According to Marco Laurini, President of Laurini Officine Meccaniche (Laurini), in order to make business grow bigger, you must make the staff grow better. The company believes that learning from experience is fundamental for creating versatile projects and to customise them to fulfill the customers' requirements, thus providing a customer support that involves the machines designers, whose first goal is to achieve a standard of excellence.
The Snam Rete Gas project has been a great opportunity for Laurini, a company that believes in the value of its staff's know-how, which is continuously being improved through training such that it can provide tailormade and country-specific support to its customers.

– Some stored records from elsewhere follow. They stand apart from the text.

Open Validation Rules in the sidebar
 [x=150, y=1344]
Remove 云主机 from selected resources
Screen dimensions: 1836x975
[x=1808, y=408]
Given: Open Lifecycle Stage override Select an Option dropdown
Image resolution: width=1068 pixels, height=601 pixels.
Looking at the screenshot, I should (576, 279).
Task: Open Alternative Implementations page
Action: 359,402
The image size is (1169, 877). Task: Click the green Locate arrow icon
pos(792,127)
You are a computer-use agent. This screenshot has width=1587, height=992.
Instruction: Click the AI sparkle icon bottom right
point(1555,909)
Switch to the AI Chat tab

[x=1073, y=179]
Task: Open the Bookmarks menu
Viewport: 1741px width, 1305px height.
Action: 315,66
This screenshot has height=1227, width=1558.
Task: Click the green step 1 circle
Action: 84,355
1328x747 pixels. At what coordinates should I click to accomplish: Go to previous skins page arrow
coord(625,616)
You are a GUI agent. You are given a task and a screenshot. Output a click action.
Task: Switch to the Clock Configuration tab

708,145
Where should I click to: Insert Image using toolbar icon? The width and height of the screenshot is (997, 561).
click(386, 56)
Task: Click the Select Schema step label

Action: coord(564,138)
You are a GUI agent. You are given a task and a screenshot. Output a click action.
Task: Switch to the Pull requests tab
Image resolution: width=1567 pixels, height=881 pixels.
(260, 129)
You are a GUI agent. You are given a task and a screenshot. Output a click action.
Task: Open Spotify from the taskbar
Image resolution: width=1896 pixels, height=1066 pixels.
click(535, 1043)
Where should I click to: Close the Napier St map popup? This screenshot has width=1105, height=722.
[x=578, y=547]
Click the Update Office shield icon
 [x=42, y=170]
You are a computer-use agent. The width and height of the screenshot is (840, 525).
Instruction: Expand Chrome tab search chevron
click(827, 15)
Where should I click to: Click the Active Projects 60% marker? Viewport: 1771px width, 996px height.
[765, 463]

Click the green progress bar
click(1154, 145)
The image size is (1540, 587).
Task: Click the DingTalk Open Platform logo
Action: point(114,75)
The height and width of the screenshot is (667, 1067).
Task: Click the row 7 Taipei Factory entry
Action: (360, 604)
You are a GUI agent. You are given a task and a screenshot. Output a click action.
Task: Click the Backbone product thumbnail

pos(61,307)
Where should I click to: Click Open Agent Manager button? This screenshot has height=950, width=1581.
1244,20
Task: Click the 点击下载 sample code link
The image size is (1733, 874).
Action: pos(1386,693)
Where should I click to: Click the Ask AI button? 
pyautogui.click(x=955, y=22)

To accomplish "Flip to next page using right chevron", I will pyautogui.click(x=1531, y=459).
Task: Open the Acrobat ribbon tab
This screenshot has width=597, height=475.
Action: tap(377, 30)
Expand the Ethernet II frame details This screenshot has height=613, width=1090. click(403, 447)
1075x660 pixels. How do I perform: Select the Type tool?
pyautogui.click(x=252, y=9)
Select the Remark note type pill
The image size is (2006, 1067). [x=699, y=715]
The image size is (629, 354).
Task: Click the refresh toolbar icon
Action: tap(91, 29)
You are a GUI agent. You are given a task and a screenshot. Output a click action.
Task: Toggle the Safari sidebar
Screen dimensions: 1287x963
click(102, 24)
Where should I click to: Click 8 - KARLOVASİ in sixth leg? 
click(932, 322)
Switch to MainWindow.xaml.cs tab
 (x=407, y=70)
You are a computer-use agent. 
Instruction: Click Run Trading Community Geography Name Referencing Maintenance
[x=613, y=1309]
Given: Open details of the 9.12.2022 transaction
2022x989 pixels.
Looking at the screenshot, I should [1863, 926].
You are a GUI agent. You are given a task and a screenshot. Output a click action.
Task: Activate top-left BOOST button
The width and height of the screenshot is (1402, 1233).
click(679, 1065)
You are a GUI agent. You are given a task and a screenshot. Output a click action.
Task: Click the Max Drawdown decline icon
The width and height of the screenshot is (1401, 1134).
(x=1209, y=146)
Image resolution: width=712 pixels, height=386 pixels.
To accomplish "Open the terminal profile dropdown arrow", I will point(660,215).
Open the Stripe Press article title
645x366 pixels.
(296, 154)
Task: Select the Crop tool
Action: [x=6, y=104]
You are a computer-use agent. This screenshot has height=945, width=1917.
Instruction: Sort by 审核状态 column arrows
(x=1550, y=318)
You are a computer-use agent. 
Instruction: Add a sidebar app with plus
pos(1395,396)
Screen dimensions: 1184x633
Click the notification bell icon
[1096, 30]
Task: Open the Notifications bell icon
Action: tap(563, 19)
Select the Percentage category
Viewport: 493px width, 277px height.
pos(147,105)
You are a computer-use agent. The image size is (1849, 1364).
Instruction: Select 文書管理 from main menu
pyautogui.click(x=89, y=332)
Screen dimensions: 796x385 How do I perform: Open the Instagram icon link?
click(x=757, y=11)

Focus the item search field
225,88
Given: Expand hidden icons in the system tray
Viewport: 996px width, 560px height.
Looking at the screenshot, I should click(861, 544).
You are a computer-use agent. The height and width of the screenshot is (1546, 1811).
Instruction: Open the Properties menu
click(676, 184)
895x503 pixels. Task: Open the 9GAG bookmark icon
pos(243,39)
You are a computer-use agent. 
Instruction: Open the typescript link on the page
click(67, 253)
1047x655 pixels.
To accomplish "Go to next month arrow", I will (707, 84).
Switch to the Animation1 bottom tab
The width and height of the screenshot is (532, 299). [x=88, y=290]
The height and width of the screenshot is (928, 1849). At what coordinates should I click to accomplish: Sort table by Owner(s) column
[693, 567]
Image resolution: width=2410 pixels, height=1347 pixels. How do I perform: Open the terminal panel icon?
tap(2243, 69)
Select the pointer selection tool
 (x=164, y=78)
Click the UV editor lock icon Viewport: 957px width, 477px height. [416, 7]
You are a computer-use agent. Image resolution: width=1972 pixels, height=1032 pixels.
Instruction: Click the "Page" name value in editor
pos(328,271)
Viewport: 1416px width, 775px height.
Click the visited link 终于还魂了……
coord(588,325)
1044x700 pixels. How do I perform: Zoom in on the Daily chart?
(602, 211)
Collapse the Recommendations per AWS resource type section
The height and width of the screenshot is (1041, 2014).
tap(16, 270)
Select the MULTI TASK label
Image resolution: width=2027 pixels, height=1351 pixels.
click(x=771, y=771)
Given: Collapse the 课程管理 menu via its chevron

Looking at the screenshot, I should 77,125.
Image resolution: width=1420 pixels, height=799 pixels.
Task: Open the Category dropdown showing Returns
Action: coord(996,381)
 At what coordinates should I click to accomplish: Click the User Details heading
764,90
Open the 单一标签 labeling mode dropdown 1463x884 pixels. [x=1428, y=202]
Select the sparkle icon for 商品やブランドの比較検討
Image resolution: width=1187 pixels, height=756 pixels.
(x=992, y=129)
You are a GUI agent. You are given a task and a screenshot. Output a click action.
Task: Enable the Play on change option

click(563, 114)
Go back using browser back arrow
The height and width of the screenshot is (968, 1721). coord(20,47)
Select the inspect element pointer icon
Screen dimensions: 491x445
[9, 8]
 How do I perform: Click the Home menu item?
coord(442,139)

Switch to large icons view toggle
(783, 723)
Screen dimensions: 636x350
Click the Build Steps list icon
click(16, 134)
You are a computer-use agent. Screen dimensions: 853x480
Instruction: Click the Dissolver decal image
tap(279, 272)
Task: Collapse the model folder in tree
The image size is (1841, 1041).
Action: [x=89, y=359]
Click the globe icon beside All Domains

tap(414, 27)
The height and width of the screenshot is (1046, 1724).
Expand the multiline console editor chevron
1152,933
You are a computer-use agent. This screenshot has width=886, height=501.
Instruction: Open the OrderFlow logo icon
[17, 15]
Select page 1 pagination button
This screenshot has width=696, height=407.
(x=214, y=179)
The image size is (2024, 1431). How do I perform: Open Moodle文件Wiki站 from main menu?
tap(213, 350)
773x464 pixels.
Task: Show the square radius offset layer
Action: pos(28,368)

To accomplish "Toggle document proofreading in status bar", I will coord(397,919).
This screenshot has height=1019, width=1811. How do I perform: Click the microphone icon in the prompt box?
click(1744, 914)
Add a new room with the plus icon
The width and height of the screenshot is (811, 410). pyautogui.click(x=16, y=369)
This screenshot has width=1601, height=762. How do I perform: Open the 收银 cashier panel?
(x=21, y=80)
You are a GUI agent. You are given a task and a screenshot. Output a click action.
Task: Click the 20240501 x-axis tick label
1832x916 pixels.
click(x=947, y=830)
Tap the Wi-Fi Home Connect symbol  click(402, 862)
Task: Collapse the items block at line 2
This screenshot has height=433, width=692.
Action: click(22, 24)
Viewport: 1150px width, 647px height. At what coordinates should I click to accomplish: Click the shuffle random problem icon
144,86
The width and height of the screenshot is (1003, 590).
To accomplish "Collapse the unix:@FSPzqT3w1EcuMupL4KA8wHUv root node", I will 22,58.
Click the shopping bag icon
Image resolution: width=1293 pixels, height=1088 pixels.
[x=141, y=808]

Laurini's team was hosted by Max Streicher Italia, the contractor currently working on Lot 2 (Mortara-Rognano) of this Cervignano-Mortara project.
Five of Laurini's machines were deployed on the site: a Hammer crushing padding machines, which laid the crushed materials from the edge of the excavation site into the pit; a Grub remote controlled crushing machine, designed to operate directly inside the trench leaving behind an uniform layer, a Vulcano 2.0 vibrating screen set up on atruckedself, sieving the ground to extract as much material as possible to cover up the pipe, a Muletrax 3000 multipurpose tractor, equipped to carry the pipes and a Muletrax 2300, used as a support vehicle during the welding of the joints.
A complex task, as the terrain changes from clay to sand to gravel, but Laurini machines were able to accomplish it, while respecting the local flora and fauna also through the use of eco-friendly insulating barriers, made by hay bales, which greatly reduced the noise levels.